QUOTED TEXT
(begin)

Bubble plot or Heatmap in matplotlib

2019-05-22 02:53发布

问题:

I am trying to plot a dynamically size able bubble (scatter map). When I try to plot with random data I can very well plot. But when I am trying to parse my input file I am not able to plot.

Input:

Nos,Place,Way,Name,00:00:00,12:00:00
123,London,Air,Apollo,342,972
123,London,Rail,Beta,2352,342
123,Paris,Bus,Beta,545,353
345,Paris,Bus,Rava,652,974
345,Rome,Bus,Rava,2325,56
345,London,Air,Rava,2532,9853
567,Paris,Air,Apollo,545,544
567,Rome,Rail,Apollo,5454,5
876,Japan,Rail,Apollo,644,54
876,Japan,Bus,Beta,45,57

Program:

import pandas as pd
from pandas import DataFrame
import pandas.io.data
import matplotlib.pyplot as plt
import numpy as np
import seaborn as sns


df=pd.read_csv('text_2.csv')


#SIZE OF BUBBLES CHANGES

fig = plt.figure()

ax = fig.add_subplot(1,1,1)

ax.scatter(df['Place'],df['Name'], s=df['00:00:00']) # Added third variable income as size of the bubble


plt.show()

I am trying to put Place as x axis and Name as y axis and Size to be taken from the count(00:00). Sizable bubble I could not find much of examples around. Any valuable suggestions is appropriated. Thanks in Advance. Why do I get error at (00:00) column and how do I pass the values of that column ?

Error:

    Traceback (most recent call last):
  File "Bubble_plot.py", line 18, in <module>
    ax.scatter(df['Place'],df['Name'], s=df['00:00:00']) # Added third variable income as size of the bubble
  File "/usr/lib/pymodules/python2.7/matplotlib/axes.py", line 6266, in scatter
    x, y, s, c = cbook.delete_masked_points(x, y, s, c)

(end)

AVAILABLE DATA
(begin)

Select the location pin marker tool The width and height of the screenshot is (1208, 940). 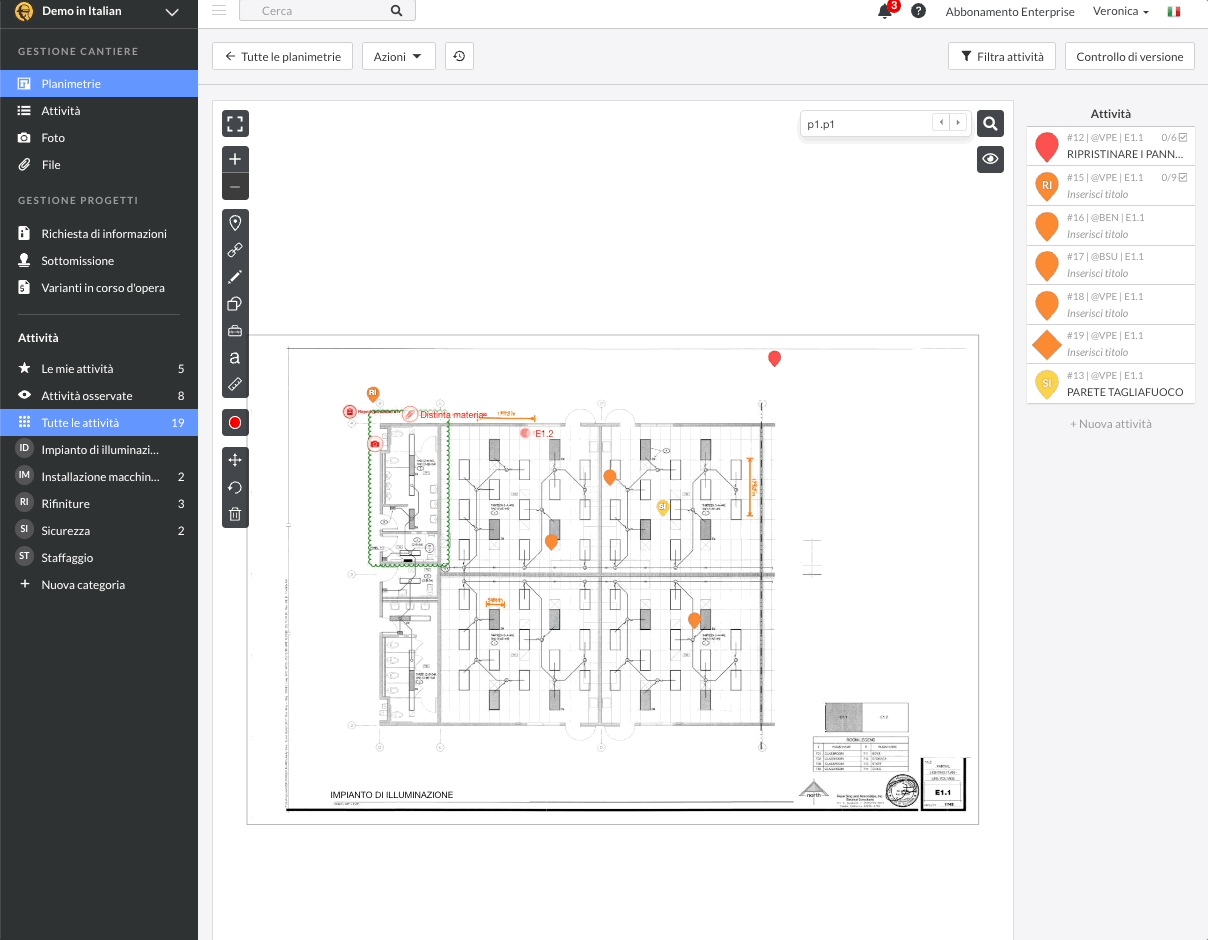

(end)

PROBLEMS
1. List every column header in the input data of the bubble plot thread.
2. Reproduce word for word the part of the bubble plot thread that opens with the words containing "I am trying to plot" and closes with "able to plot.".
3. Supply the next part of the bubble plot thread, picking up after its final line.
The material plays no part in this work.

RESPONSES TO THE EXERCISE
1. Nos, Place, Way, Name, 00:00:00, 12:00:00

2.
I am trying to plot a dynamically size able bubble (scatter map). When I try to plot with random data I can very well plot. But when I am trying to parse my input file I am not able to plot.

3.
  File "/usr/lib/pymodules/python2.7/matplotlib/cbook.py", line 1774, in delete_masked_points
    raise ValueError("First argument must be a sequence")
ValueError: First argument must be a sequence

回答1:

I was hoping this might work by just changing 'Name' and 'Place' to categoricals, but no luck there (with either plot or seaborn). It will basically work if you convert them to integers but then you lose the labels that you'd have with strings or categoricals. FWIW:

df2 = df.copy()
for c in ['Place','Name']:
    df2[c] = df2[c].astype('category').cat.codes

fig = plt.figure()
ax = fig.add_subplot(1,1,1)
ax.scatter(df2['Place'],df2['Name'], s=df2['00:00:00'])

Or maybe a heatmap would work better? It seems to accept categoricals, so you get the labeling for free.

df3 = df.copy()
for c in ['Place','Name']:
    df3[c] = df3[c].astype('category')

sns.heatmap( df3.pivot_table( index='Place', columns='Name', values='00:00:00' ) )